[Problem to solve]:
Return all of the entries exactly as written.

Stored data entries:
┄┄┄┄┄┄┄┄┄┄┄┄┄┄┄┄┄┄┄┄
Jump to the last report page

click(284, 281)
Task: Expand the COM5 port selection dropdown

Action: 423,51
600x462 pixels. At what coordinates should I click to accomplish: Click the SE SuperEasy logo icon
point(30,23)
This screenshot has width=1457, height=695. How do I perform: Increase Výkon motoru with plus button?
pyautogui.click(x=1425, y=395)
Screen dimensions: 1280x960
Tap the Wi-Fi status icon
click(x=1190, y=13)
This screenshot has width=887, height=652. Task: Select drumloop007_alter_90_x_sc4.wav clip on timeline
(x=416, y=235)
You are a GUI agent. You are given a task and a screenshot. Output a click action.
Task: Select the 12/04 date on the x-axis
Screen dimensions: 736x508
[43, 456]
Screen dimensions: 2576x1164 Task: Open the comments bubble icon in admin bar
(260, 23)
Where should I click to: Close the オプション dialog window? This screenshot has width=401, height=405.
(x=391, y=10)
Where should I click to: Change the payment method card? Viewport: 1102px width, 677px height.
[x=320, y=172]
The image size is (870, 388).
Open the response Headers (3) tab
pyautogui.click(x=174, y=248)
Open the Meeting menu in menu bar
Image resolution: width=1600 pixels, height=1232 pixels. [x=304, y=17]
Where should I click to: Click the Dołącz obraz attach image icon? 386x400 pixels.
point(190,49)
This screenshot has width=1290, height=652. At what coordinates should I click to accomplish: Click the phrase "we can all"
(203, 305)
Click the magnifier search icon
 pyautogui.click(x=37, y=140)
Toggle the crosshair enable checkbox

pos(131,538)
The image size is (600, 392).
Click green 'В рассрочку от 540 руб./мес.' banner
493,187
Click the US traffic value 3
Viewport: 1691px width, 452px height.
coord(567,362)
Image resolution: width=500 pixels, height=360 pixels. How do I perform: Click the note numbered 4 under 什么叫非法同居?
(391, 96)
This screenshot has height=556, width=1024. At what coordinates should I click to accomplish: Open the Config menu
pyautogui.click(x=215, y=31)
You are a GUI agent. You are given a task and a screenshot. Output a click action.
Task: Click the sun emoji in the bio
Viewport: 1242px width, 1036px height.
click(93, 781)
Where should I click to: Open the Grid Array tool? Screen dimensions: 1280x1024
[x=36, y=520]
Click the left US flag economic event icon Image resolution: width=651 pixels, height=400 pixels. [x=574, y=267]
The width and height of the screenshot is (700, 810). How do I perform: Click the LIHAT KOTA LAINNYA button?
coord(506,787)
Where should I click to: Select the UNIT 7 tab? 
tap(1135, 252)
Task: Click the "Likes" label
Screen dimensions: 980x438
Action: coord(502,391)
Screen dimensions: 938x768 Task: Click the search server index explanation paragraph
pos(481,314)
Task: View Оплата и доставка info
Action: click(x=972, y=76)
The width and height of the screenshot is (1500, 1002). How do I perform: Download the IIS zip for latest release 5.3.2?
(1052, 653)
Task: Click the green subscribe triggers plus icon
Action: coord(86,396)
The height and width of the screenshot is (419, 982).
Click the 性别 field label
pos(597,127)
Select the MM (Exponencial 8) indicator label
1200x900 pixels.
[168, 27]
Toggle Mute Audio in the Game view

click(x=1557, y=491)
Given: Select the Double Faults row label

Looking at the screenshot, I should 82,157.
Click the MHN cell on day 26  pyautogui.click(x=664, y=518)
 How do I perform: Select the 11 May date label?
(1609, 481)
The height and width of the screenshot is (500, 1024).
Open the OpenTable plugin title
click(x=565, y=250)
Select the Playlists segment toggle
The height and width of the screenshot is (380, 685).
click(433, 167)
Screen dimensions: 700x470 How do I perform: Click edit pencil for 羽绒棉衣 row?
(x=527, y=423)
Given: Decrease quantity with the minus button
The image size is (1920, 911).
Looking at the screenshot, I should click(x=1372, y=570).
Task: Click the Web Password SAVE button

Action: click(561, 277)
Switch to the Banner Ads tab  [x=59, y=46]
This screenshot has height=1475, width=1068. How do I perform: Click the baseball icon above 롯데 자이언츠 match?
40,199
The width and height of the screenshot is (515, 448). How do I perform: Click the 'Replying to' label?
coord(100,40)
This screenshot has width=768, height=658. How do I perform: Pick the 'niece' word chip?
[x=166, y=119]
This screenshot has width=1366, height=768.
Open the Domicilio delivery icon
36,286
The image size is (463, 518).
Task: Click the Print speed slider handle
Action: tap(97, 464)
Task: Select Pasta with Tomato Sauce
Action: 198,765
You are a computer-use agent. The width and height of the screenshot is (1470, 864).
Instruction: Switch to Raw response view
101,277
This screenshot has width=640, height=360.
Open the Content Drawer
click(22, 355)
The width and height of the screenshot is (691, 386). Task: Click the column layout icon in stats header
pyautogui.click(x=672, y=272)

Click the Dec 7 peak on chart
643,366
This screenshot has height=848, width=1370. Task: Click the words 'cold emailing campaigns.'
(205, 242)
┄┄┄┄┄┄┄┄┄┄┄┄┄┄┄┄┄┄┄┄
[Finished exercise]:
Jump to the last report page

click(284, 281)
Task: Expand the COM5 port selection dropdown

Action: 423,51
600x462 pixels. At what coordinates should I click to accomplish: Click the SE SuperEasy logo icon
point(30,23)
This screenshot has width=1457, height=695. How do I perform: Increase Výkon motoru with plus button?
pyautogui.click(x=1425, y=395)
Screen dimensions: 1280x960
Tap the Wi-Fi status icon
click(x=1190, y=13)
This screenshot has width=887, height=652. Task: Select drumloop007_alter_90_x_sc4.wav clip on timeline
(x=416, y=235)
You are a GUI agent. You are given a task and a screenshot. Output a click action.
Task: Select the 12/04 date on the x-axis
Screen dimensions: 736x508
[43, 456]
Screen dimensions: 2576x1164 Task: Open the comments bubble icon in admin bar
(260, 23)
Where should I click to: Close the オプション dialog window? This screenshot has width=401, height=405.
(x=391, y=10)
Where should I click to: Change the payment method card? Viewport: 1102px width, 677px height.
[x=320, y=172]
The image size is (870, 388).
Open the response Headers (3) tab
pyautogui.click(x=174, y=248)
Open the Meeting menu in menu bar
Image resolution: width=1600 pixels, height=1232 pixels. [x=304, y=17]
Where should I click to: Click the Dołącz obraz attach image icon? 386x400 pixels.
point(190,49)
This screenshot has width=1290, height=652. At what coordinates should I click to accomplish: Click the phrase "we can all"
(203, 305)
Click the magnifier search icon
 pyautogui.click(x=37, y=140)
Toggle the crosshair enable checkbox

pos(131,538)
The image size is (600, 392).
Click green 'В рассрочку от 540 руб./мес.' banner
493,187
Click the US traffic value 3
Viewport: 1691px width, 452px height.
coord(567,362)
Image resolution: width=500 pixels, height=360 pixels. How do I perform: Click the note numbered 4 under 什么叫非法同居?
(391, 96)
This screenshot has height=556, width=1024. At what coordinates should I click to accomplish: Open the Config menu
pyautogui.click(x=215, y=31)
You are a GUI agent. You are given a task and a screenshot. Output a click action.
Task: Click the sun emoji in the bio
Viewport: 1242px width, 1036px height.
click(93, 781)
Where should I click to: Open the Grid Array tool? Screen dimensions: 1280x1024
[x=36, y=520]
Click the left US flag economic event icon Image resolution: width=651 pixels, height=400 pixels. [x=574, y=267]
The width and height of the screenshot is (700, 810). How do I perform: Click the LIHAT KOTA LAINNYA button?
coord(506,787)
Where should I click to: Select the UNIT 7 tab? 
tap(1135, 252)
Task: Click the "Likes" label
Screen dimensions: 980x438
Action: coord(502,391)
Screen dimensions: 938x768 Task: Click the search server index explanation paragraph
pos(481,314)
Task: View Оплата и доставка info
Action: click(x=972, y=76)
The width and height of the screenshot is (1500, 1002). How do I perform: Download the IIS zip for latest release 5.3.2?
(1052, 653)
Task: Click the green subscribe triggers plus icon
Action: coord(86,396)
The height and width of the screenshot is (419, 982).
Click the 性别 field label
pos(597,127)
Select the MM (Exponencial 8) indicator label
1200x900 pixels.
[168, 27]
Toggle Mute Audio in the Game view

click(x=1557, y=491)
Given: Select the Double Faults row label

Looking at the screenshot, I should 82,157.
Click the MHN cell on day 26  pyautogui.click(x=664, y=518)
 How do I perform: Select the 11 May date label?
(1609, 481)
The height and width of the screenshot is (500, 1024).
Open the OpenTable plugin title
click(x=565, y=250)
Select the Playlists segment toggle
The height and width of the screenshot is (380, 685).
click(433, 167)
Screen dimensions: 700x470 How do I perform: Click edit pencil for 羽绒棉衣 row?
(x=527, y=423)
Given: Decrease quantity with the minus button
The image size is (1920, 911).
Looking at the screenshot, I should click(x=1372, y=570).
Task: Click the Web Password SAVE button

Action: click(561, 277)
Switch to the Banner Ads tab  [x=59, y=46]
This screenshot has height=1475, width=1068. How do I perform: Click the baseball icon above 롯데 자이언츠 match?
40,199
The width and height of the screenshot is (515, 448). How do I perform: Click the 'Replying to' label?
coord(100,40)
This screenshot has width=768, height=658. How do I perform: Pick the 'niece' word chip?
[x=166, y=119]
This screenshot has width=1366, height=768.
Open the Domicilio delivery icon
36,286
The image size is (463, 518).
Task: Click the Print speed slider handle
Action: tap(97, 464)
Task: Select Pasta with Tomato Sauce
Action: 198,765
You are a computer-use agent. The width and height of the screenshot is (1470, 864).
Instruction: Switch to Raw response view
101,277
This screenshot has width=640, height=360.
Open the Content Drawer
click(22, 355)
The width and height of the screenshot is (691, 386). Task: Click the column layout icon in stats header
pyautogui.click(x=672, y=272)

Click the Dec 7 peak on chart
643,366
This screenshot has height=848, width=1370. Task: Click the words 'cold emailing campaigns.'
(205, 242)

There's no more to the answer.